Nach 25 Minuten Plauderei verabschiedete Maischberger ihren Gast – schade eigentlich. Denn in der folgenden Runde hätte die Kanzlerin hautnah erleben können, wie verbissen einige an der DDR-Verklärung arbeiten. Da war nicht nur der unvermeidliche Linkspartei-Frontmann Gregor Gysi, der einmal mehr seine These abspulte, wonach die Bundesrepublik nach 1989 besser geworden wäre, wenn man „zehn Prozent“ von der DDR übernommen hätte - die Polikliniken etwa, oder „stellvertretende Schuldirektoren“. Und auch die Landwirtschaftlichen Produktionsgenossenschaften, in die die SED-Diktatur die Bauern zwang, seien gar nicht so schlecht gewesen. Man hätten die Wiedervereinigung irgendwie „anders organisieren“ müssen, so Gysis wolkige Einsicht.
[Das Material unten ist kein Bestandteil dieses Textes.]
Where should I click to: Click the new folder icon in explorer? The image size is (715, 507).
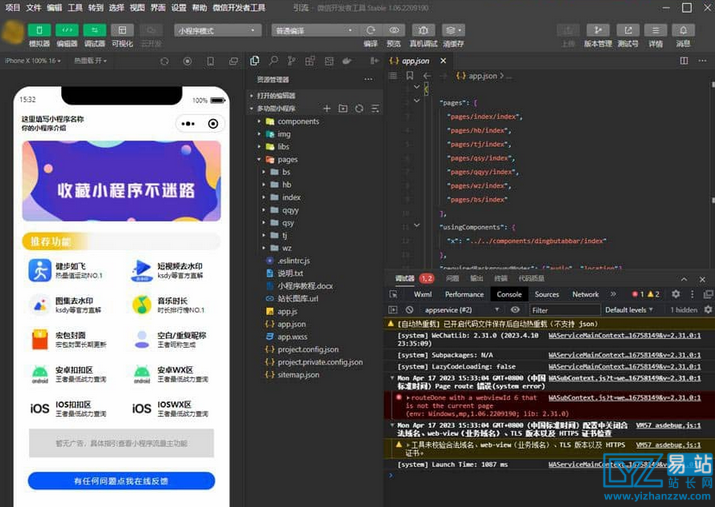tap(343, 108)
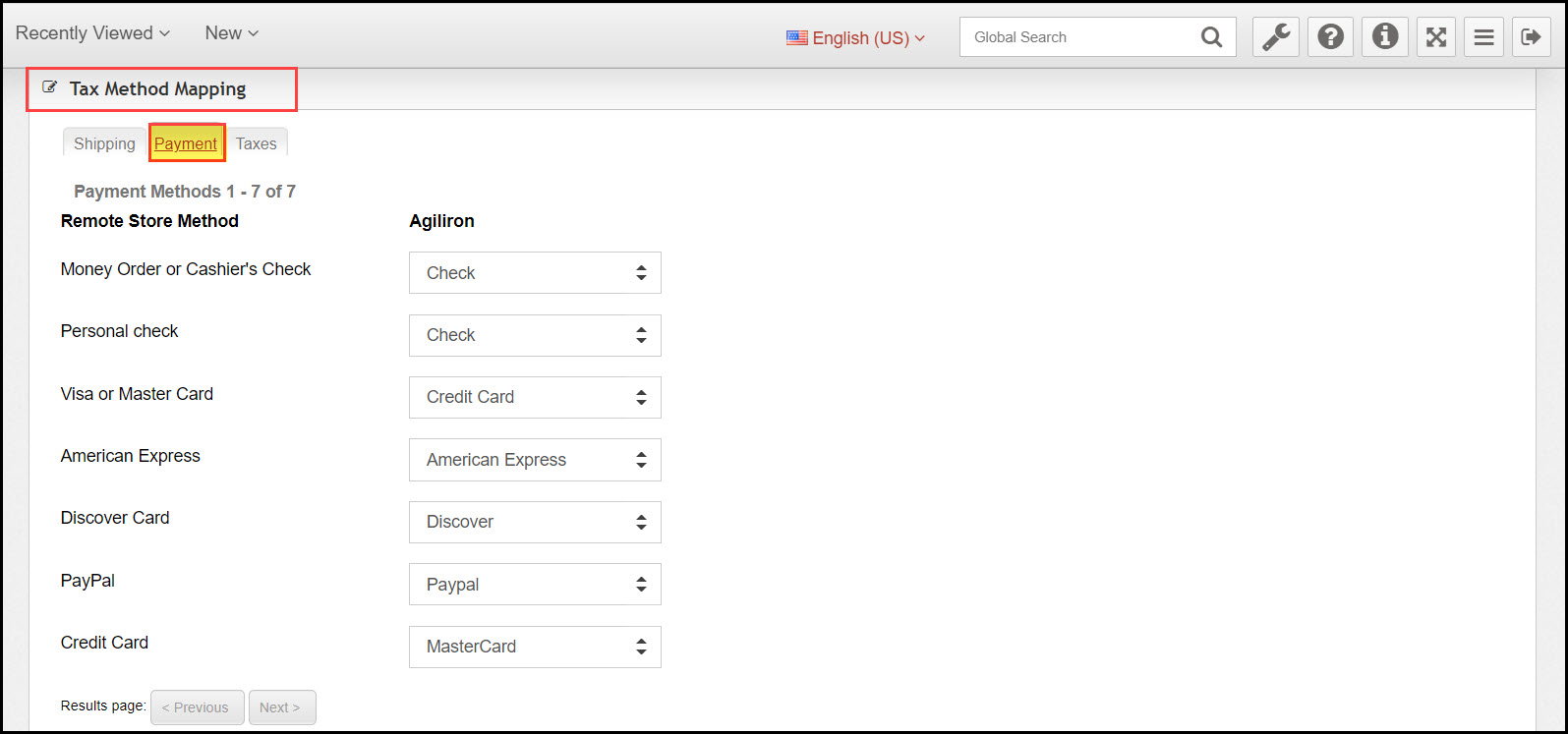Open help via the question mark icon
This screenshot has width=1568, height=734.
(x=1330, y=36)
"Unrechtsstaat mit Gerechtigkeit"

Und dann war da Uwe Steimle, Schauspieler und Kabarettist. Steimle („Ich fühle mich als Sachse“) ist als Honecker-Imitator so genial wie als geschichtlich-politischer Analytiker überfordert. „Die DDR war ein Unrechtsstaat, in dem es auch Gerechtigkeit gab“, leitete Steimle seine clownesk anmutenden, aber durchaus ernst gemeinten Thesen ein, die in der aberwitzigen Behauptung mündeten, die alte Bundesrepublik sei „1989 genauso am Ende gewesen wie die DDR auch“. Überall witterte Steimle Verunglimpfung seiner DDR: „Die Geschichte wird auf den neusten Stand der Lüge gebracht.“ Das mag ein Lacher im Kabarett sein, der Wahrheitsfindung dienen solche Sprüche nicht.

Leider fanden Gysi und Steimle keinen rechten Widerpart in der Runde. Der Journalist Wolfram Weimer raunte zwar etwas von „sophistischer Relativierung“, ließ das Ost-Duo aber weitgehend gewähren. Und auch Historiker Guido Knopp konnte keinen Kontrapunkt setzen. In über tausend Jahren deutscher Geschichte, so Knopp, spielten 40 Jahre DDR ohnehin „keine Rolle“. Knopp war es dann auch, der Maischbergers Frage nach den besten Jahren schließlich doch noch beantwortete. Er findet: „Die besten Jahren beginnen gerade.“

So hätte es Angela Merkel auch sagen können.